La Popilia giapponese al Giardino botanico di Uboldo
In questo luogo sono state tutelate anche molte specie rare della flora locale, italiana e delle zone mediterranee, a scopo di conservazione della biodiversità vegetale. Proprio questa scelta ha permesso una buona gestione delle problematiche legate alle malattie delle piante, minimizzando tutti gli interventi. “Infatti – spiega il curatore del giardino Gianni Riva – la completezza dell’ecosistema vegetale spontaneo, permette quel connubio e quella serie di scambi tra mondo vegetale e animale. Che serve mirabilmente anche a questo scopo. Un esempio di ciò è dato dalle operazioni di controllo dell’invasione del coleottero giapponese (Popilia japonica), che dal 2020 ha interessato ampie zone del nord Italia. Nel Giardino botanico, soprattutto nell’attiguo parco di via Manzoni, il picco dell’invasione si registrò nell’anno 2021, allorquando molti alberi e arbusti (principalmente tiglli, salici e pruni) vennero massicciamente defoliati”.

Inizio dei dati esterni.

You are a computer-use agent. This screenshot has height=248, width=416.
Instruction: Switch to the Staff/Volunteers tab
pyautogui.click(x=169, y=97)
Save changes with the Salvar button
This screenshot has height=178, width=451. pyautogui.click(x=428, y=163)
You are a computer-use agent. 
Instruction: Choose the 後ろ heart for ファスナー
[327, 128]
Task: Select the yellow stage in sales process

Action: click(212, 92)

Piccoli agronomi al lavoro al Giardino botanico di Uboldo
Già allora, però, Riva si era reso conto che l’area meno danneggiata era proprio quella del Giardino botanico e che, come in tutto il circondario, il parassita si era principalmente riversato su specie ornamentali nel parco attiguo. In conformità con le buone pratiche in uso per il controllo del parassita, si è provveduto, già all’inizio delle estati 2022 e 2023, a un monitoraggio della presenza delle popilie di prima generazione. Con l’ausilio dei ragazzi del vicino centro estivo, sollecitati per motivi didattici (il Giardino botanico organizza regolarmente manifestazioni con le scuole). Lo scorso anno risultò che la specie ornamentale Tilia tomentosa era quella che ospitava il maggior numero di popilie. Ma anche altri tigli vicini, già da metà giugno, ne erano parzialmente interessati; quest’anno le infestazioni si sono ridotte ulteriormente.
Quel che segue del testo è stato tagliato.